If your app requires (edit: a significant amount of) transactions that have no locality, that is multiple arbitrary rows might be updated in any transaction, VoltDB might not be for you.
If I understand Spanner, it, too, has a somewhat-partitioned model, with parent/child relationships, correct?
1) VoltDB's global transactions are much slower than its partitioned transactions, but it's relative. It can still do hundreds or thousands per second.
2) Making this number faster for common cases is ongoing work. In upcoming 4.0, multi-partition consistent reads will get about a 10x performance boost if they're bottlenecked on transaction overhead. This allows us to do up to 50k/sec global reads while doing 500k/sec partitioned writes. Expect improvements for global writes in 2014.
Also, to nitpick, RavenDB's reads/writes in the document storage engine are entirely atomic. A lucene index is maintained in a secondary store which is eventually consistent. But as a document store supports ACID transactions.
As we disclaim on the page itself, we aren't experts on all of these databases, so it's possible that we've made a mistake. We are relying on the documentation of other products (but on the specific documented claims rather than whether they throw around the term "ACID").

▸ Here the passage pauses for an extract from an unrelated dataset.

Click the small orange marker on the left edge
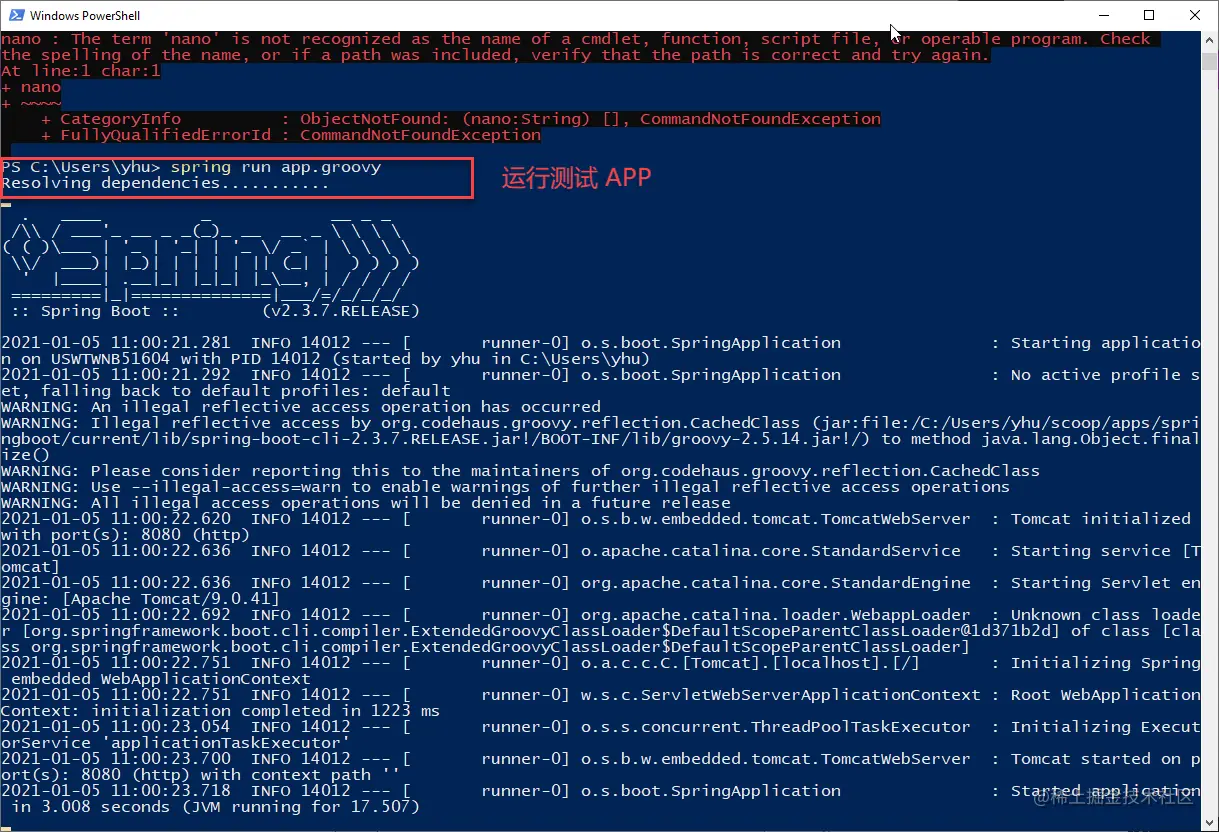The height and width of the screenshot is (832, 1219). 6,204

'Snapshot isolation' is a level of isolation guarantee, not an implementation technique. It means that a transaction will read values consistently at one point in history and then write values at a later point, even though the read values may change in between. To give a classic example, pure snapshot isolation doesn't allow you to soundly transfer $100 from Alice's account to Bob's account. FoundationDB uses MVCC and optimistic concurrency, but provides serializable isolation.
Besides this, and the asynchronous indexing that you mention, RavenDB uses an "XA" type technique for cross-node transactions which relies on the durability of an external transaction coordinator. Various public statements of the developers lead me to think that they don't find this arrangement more trustworthy than I do.
"Local" transactions on a single document don't qualify as ACID transactions; that's one of the primary messages of the page you are linking to.
> MySQL provides ACID transactions on a single machine
That made me chortle. If you can't roll back an `ALTER TABLE` command (e.g., to back out of a failed schema migration), you don't really have good ACID semantics. Here's a list of other fun MySQL commands that sidestep transactions: http://dev.mysql.com/doc/refman/5.5/en/implicit-commit.html
Isn't ALTER TABLE a fundamentally slow and blocking action anyway? It's easy enough to make a new table and swap it in. Transactions for row-level actions are far more important.
The ability to do a schema migration consisting of several changes as an all-or-nothing, all-at-once change would be useful even if they can't figure out how to do it concurrently with other operations on the tables.
It shouldn't require too crazy of an implementation to allow reads concurrent with schema modification (seeing the old version of the world) and it's not impossible to allow concurrent, transactional writes too.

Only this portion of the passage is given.